-------- Supplied data --------

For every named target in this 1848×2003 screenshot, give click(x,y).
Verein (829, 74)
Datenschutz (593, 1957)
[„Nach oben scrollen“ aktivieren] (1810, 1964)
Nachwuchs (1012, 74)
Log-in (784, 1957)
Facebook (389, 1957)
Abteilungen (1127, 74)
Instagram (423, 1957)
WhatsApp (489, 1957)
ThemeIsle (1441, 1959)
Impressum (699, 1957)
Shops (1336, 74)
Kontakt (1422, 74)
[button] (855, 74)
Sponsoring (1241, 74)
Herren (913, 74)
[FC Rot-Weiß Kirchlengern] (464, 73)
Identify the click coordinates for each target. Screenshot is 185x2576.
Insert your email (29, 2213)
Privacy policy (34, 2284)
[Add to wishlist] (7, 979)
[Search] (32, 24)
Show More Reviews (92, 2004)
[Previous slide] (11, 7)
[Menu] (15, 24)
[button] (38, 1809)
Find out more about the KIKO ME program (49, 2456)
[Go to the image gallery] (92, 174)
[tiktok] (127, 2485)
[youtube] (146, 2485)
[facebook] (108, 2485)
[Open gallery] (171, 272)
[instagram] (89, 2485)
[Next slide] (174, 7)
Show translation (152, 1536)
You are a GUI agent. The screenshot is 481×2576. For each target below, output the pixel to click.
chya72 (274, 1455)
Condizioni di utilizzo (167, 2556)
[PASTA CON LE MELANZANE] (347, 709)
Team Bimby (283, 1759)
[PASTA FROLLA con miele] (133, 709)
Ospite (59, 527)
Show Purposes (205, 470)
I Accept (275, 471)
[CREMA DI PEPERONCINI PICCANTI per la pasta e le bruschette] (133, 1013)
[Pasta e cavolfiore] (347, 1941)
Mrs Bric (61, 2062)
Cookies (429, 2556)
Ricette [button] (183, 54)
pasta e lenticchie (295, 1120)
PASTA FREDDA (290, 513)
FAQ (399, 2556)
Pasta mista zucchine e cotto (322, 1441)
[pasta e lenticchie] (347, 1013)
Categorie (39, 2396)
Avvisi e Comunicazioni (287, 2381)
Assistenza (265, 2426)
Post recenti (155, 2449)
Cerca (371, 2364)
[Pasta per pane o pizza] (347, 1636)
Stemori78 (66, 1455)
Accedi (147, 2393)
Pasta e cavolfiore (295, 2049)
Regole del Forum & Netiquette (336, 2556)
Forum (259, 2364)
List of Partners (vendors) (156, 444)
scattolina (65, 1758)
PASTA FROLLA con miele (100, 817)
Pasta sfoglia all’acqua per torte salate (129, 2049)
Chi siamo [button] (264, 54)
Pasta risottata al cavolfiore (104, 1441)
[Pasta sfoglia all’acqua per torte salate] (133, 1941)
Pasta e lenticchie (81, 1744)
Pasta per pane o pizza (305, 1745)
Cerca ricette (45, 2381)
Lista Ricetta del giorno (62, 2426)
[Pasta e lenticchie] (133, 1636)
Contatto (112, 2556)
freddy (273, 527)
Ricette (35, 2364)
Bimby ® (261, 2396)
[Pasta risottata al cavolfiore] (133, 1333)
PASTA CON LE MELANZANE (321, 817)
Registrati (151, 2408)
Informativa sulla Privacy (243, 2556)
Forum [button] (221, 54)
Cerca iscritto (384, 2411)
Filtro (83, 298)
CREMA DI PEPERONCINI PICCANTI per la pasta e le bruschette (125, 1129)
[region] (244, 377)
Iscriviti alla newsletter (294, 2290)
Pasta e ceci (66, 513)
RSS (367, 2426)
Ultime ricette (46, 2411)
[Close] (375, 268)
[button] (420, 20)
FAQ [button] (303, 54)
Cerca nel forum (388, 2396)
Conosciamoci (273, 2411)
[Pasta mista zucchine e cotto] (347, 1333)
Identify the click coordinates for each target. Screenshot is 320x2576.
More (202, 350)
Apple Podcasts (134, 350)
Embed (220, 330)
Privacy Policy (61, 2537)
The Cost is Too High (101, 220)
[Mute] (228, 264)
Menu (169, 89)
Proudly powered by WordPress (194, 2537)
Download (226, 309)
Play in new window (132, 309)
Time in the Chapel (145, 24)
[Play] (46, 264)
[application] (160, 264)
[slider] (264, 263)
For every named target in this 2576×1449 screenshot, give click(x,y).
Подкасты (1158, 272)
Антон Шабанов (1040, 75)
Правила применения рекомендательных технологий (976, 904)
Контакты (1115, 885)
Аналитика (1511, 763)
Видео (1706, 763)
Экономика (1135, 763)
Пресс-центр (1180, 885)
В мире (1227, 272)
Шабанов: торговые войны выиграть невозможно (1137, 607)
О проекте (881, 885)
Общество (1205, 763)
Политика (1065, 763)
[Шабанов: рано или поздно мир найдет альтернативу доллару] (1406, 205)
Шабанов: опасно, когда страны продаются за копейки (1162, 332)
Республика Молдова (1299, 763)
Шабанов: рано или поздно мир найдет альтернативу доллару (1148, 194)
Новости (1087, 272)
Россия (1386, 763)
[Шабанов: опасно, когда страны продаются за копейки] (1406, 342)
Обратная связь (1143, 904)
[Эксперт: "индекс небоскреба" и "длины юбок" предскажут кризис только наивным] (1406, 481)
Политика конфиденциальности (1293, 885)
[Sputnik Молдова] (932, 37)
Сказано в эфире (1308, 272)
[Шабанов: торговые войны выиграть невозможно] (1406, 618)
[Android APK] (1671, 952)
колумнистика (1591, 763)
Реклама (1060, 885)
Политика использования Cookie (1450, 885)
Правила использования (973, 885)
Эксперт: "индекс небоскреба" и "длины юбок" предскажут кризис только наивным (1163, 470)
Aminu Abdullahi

--------

*Exercise prompt*.
All of the data above should be reproduced exactly.

*Exercise output*.
For every named target in this 1848×2003 screenshot, give click(x,y).
Verein (829, 74)
Datenschutz (593, 1957)
[„Nach oben scrollen“ aktivieren] (1810, 1964)
Nachwuchs (1012, 74)
Log-in (784, 1957)
Facebook (389, 1957)
Abteilungen (1127, 74)
Instagram (423, 1957)
WhatsApp (489, 1957)
ThemeIsle (1441, 1959)
Impressum (699, 1957)
Shops (1336, 74)
Kontakt (1422, 74)
[button] (855, 74)
Sponsoring (1241, 74)
Herren (913, 74)
[FC Rot-Weiß Kirchlengern] (464, 73)
Identify the click coordinates for each target. Screenshot is 185x2576.
Insert your email (29, 2213)
Privacy policy (34, 2284)
[Add to wishlist] (7, 979)
[Search] (32, 24)
Show More Reviews (92, 2004)
[Previous slide] (11, 7)
[Menu] (15, 24)
[button] (38, 1809)
Find out more about the KIKO ME program (49, 2456)
[Go to the image gallery] (92, 174)
[tiktok] (127, 2485)
[youtube] (146, 2485)
[facebook] (108, 2485)
[Open gallery] (171, 272)
[instagram] (89, 2485)
[Next slide] (174, 7)
Show translation (152, 1536)
You are a GUI agent. The screenshot is 481×2576. For each target below, output the pixel to click.
chya72 (274, 1455)
Condizioni di utilizzo (167, 2556)
[PASTA CON LE MELANZANE] (347, 709)
Team Bimby (283, 1759)
[PASTA FROLLA con miele] (133, 709)
Ospite (59, 527)
Show Purposes (205, 470)
I Accept (275, 471)
[CREMA DI PEPERONCINI PICCANTI per la pasta e le bruschette] (133, 1013)
[Pasta e cavolfiore] (347, 1941)
Mrs Bric (61, 2062)
Cookies (429, 2556)
Ricette [button] (183, 54)
pasta e lenticchie (295, 1120)
PASTA FREDDA (290, 513)
FAQ (399, 2556)
Pasta mista zucchine e cotto (322, 1441)
[pasta e lenticchie] (347, 1013)
Categorie (39, 2396)
Avvisi e Comunicazioni (287, 2381)
Assistenza (265, 2426)
Post recenti (155, 2449)
Cerca (371, 2364)
[Pasta per pane o pizza] (347, 1636)
Stemori78 (66, 1455)
Accedi (147, 2393)
Pasta e cavolfiore (295, 2049)
Regole del Forum & Netiquette (336, 2556)
Forum (259, 2364)
List of Partners (vendors) (156, 444)
scattolina (65, 1758)
PASTA FROLLA con miele (100, 817)
Pasta sfoglia all’acqua per torte salate (129, 2049)
Chi siamo [button] (264, 54)
Pasta risottata al cavolfiore (104, 1441)
[Pasta sfoglia all’acqua per torte salate] (133, 1941)
Pasta e lenticchie (81, 1744)
Pasta per pane o pizza (305, 1745)
Cerca ricette (45, 2381)
Lista Ricetta del giorno (62, 2426)
[Pasta e lenticchie] (133, 1636)
Contatto (112, 2556)
freddy (273, 527)
Ricette (35, 2364)
Bimby ® (261, 2396)
[Pasta risottata al cavolfiore] (133, 1333)
PASTA CON LE MELANZANE (321, 817)
Registrati (151, 2408)
Informativa sulla Privacy (243, 2556)
Forum [button] (221, 54)
Cerca iscritto (384, 2411)
Filtro (83, 298)
CREMA DI PEPERONCINI PICCANTI per la pasta e le bruschette (125, 1129)
[region] (244, 377)
Iscriviti alla newsletter (294, 2290)
Pasta e ceci (66, 513)
RSS (367, 2426)
Ultime ricette (46, 2411)
[Close] (375, 268)
[button] (420, 20)
FAQ [button] (303, 54)
Cerca nel forum (388, 2396)
Conosciamoci (273, 2411)
[Pasta mista zucchine e cotto] (347, 1333)
Identify the click coordinates for each target. Screenshot is 320x2576.
More (202, 350)
Apple Podcasts (134, 350)
Embed (220, 330)
Privacy Policy (61, 2537)
The Cost is Too High (101, 220)
[Mute] (228, 264)
Menu (169, 89)
Proudly powered by WordPress (194, 2537)
Download (226, 309)
Play in new window (132, 309)
Time in the Chapel (145, 24)
[Play] (46, 264)
[application] (160, 264)
[slider] (264, 263)
For every named target in this 2576×1449 screenshot, give click(x,y).
Подкасты (1158, 272)
Антон Шабанов (1040, 75)
Правила применения рекомендательных технологий (976, 904)
Контакты (1115, 885)
Аналитика (1511, 763)
Видео (1706, 763)
Экономика (1135, 763)
Пресс-центр (1180, 885)
В мире (1227, 272)
Шабанов: торговые войны выиграть невозможно (1137, 607)
О проекте (881, 885)
Общество (1205, 763)
Политика (1065, 763)
[Шабанов: рано или поздно мир найдет альтернативу доллару] (1406, 205)
Шабанов: опасно, когда страны продаются за копейки (1162, 332)
Республика Молдова (1299, 763)
Шабанов: рано или поздно мир найдет альтернативу доллару (1148, 194)
Новости (1087, 272)
Россия (1386, 763)
[Шабанов: опасно, когда страны продаются за копейки] (1406, 342)
Обратная связь (1143, 904)
[Эксперт: "индекс небоскреба" и "длины юбок" предскажут кризис только наивным] (1406, 481)
Политика конфиденциальности (1293, 885)
[Sputnik Молдова] (932, 37)
Сказано в эфире (1308, 272)
[Шабанов: торговые войны выиграть невозможно] (1406, 618)
[Android APK] (1671, 952)
колумнистика (1591, 763)
Реклама (1060, 885)
Политика использования Cookie (1450, 885)
Правила использования (973, 885)
Эксперт: "индекс небоскреба" и "длины юбок" предскажут кризис только наивным (1163, 470)
Aminu Abdullahi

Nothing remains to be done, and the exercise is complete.